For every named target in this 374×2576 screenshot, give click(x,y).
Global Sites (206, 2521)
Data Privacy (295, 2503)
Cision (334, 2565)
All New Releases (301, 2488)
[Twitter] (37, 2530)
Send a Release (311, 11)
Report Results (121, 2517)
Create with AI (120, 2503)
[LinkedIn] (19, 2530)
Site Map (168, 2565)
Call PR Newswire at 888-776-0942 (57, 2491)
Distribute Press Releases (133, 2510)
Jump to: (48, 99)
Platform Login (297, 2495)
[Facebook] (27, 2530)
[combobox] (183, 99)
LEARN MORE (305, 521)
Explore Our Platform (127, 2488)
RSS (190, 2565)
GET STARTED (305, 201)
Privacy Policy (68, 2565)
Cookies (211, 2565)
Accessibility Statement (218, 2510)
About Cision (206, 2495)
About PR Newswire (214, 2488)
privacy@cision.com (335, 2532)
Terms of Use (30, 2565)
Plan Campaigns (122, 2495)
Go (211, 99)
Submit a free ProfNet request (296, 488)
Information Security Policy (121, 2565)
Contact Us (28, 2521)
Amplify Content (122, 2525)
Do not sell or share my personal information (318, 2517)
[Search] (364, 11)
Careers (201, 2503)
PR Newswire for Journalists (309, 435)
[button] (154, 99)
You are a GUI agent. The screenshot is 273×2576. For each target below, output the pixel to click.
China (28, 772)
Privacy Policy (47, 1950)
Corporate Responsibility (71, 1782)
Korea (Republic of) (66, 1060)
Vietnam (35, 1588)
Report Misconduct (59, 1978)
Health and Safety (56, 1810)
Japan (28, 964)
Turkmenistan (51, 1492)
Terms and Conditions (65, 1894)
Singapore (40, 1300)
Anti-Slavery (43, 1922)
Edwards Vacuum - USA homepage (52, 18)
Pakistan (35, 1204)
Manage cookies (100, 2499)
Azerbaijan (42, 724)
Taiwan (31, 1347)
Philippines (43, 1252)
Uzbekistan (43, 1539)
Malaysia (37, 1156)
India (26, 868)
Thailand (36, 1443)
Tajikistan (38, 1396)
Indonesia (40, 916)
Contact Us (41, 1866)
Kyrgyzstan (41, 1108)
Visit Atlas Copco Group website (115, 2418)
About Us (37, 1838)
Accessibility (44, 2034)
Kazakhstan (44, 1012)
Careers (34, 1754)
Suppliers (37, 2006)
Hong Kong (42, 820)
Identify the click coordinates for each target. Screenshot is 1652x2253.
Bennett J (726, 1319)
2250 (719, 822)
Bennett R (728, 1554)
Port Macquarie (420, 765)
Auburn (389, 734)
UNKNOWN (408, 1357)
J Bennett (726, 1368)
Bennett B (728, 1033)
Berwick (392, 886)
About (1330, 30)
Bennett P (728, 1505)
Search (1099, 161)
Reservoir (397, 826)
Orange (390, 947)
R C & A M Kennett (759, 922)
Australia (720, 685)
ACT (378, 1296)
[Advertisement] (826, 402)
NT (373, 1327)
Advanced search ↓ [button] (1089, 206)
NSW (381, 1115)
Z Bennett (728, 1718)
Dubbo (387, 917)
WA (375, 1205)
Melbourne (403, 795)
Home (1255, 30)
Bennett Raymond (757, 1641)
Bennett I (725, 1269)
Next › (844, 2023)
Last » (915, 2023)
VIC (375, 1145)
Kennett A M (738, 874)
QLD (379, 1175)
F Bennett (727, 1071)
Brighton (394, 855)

■ **What to do**
In the listing above, locate the line containing "UNKNOWN (408, 1357)" and the line containing "Bennett Raymond (757, 1641)". Transcribe those two lines and everything between them, exactly as written.

■ **Response**
UNKNOWN (408, 1357)
J Bennett (726, 1368)
Bennett B (728, 1033)
Berwick (392, 886)
About (1330, 30)
Bennett P (728, 1505)
Search (1099, 161)
Reservoir (397, 826)
Orange (390, 947)
R C & A M Kennett (759, 922)
Australia (720, 685)
ACT (378, 1296)
[Advertisement] (826, 402)
NT (373, 1327)
Advanced search ↓ [button] (1089, 206)
NSW (381, 1115)
Z Bennett (728, 1718)
Dubbo (387, 917)
WA (375, 1205)
Melbourne (403, 795)
Home (1255, 30)
Bennett Raymond (757, 1641)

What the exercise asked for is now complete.